⟨

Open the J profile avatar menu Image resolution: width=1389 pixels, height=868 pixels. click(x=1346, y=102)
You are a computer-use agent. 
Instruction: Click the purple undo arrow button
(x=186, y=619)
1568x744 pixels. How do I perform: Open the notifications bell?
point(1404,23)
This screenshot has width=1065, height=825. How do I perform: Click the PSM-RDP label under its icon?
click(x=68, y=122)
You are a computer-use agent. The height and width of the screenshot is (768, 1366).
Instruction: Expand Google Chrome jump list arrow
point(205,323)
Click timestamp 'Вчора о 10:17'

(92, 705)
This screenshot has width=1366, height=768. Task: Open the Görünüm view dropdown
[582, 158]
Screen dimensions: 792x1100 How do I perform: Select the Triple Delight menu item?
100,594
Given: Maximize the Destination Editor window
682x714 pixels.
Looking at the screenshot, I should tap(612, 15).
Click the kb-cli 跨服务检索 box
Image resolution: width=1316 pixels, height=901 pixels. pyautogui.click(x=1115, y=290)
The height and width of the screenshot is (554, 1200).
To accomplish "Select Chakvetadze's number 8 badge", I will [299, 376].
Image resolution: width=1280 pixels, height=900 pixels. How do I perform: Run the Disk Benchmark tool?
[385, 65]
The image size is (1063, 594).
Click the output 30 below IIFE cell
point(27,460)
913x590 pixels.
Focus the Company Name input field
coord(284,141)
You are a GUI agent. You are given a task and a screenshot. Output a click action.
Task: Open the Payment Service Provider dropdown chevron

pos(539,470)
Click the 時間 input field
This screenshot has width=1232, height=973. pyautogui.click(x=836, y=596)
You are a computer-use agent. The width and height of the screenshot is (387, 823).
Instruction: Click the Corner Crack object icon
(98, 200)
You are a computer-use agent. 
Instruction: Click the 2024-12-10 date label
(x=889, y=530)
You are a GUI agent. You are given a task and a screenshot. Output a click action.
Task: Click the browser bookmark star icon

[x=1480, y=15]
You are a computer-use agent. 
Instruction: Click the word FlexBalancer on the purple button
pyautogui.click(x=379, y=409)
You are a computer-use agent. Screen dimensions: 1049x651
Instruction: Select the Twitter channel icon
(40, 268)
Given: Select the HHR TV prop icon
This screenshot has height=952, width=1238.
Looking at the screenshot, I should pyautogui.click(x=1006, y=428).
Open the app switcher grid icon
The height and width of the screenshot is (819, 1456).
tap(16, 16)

⟩

> Task objective: Rewrite all of the items above, changing every "computer-use agent" to "desktop assistant" and leaving everything else as it is.

> Solution to this task:
Open the J profile avatar menu Image resolution: width=1389 pixels, height=868 pixels. click(x=1346, y=102)
You are a desktop assistant. 
Instruction: Click the purple undo arrow button
(x=186, y=619)
1568x744 pixels. How do I perform: Open the notifications bell?
point(1404,23)
This screenshot has width=1065, height=825. How do I perform: Click the PSM-RDP label under its icon?
click(x=68, y=122)
You are a desktop assistant. The height and width of the screenshot is (768, 1366).
Instruction: Expand Google Chrome jump list arrow
point(205,323)
Click timestamp 'Вчора о 10:17'

(92, 705)
This screenshot has width=1366, height=768. Task: Open the Görünüm view dropdown
[582, 158]
Screen dimensions: 792x1100 How do I perform: Select the Triple Delight menu item?
100,594
Given: Maximize the Destination Editor window
682x714 pixels.
Looking at the screenshot, I should tap(612, 15).
Click the kb-cli 跨服务检索 box
Image resolution: width=1316 pixels, height=901 pixels. pyautogui.click(x=1115, y=290)
The height and width of the screenshot is (554, 1200).
To accomplish "Select Chakvetadze's number 8 badge", I will [299, 376].
Image resolution: width=1280 pixels, height=900 pixels. How do I perform: Run the Disk Benchmark tool?
[385, 65]
The image size is (1063, 594).
Click the output 30 below IIFE cell
point(27,460)
913x590 pixels.
Focus the Company Name input field
coord(284,141)
You are a GUI agent. You are given a task and a screenshot. Output a click action.
Task: Open the Payment Service Provider dropdown chevron

pos(539,470)
Click the 時間 input field
This screenshot has width=1232, height=973. pyautogui.click(x=836, y=596)
You are a desktop assistant. The width and height of the screenshot is (387, 823).
Instruction: Click the Corner Crack object icon
(98, 200)
You are a desktop assistant. 
Instruction: Click the 2024-12-10 date label
(x=889, y=530)
You are a GUI agent. You are given a task and a screenshot. Output a click action.
Task: Click the browser bookmark star icon

[x=1480, y=15]
You are a desktop assistant. 
Instruction: Click the word FlexBalancer on the purple button
pyautogui.click(x=379, y=409)
You are a desktop assistant. Screen dimensions: 1049x651
Instruction: Select the Twitter channel icon
(40, 268)
Given: Select the HHR TV prop icon
This screenshot has height=952, width=1238.
Looking at the screenshot, I should pyautogui.click(x=1006, y=428).
Open the app switcher grid icon
The height and width of the screenshot is (819, 1456).
tap(16, 16)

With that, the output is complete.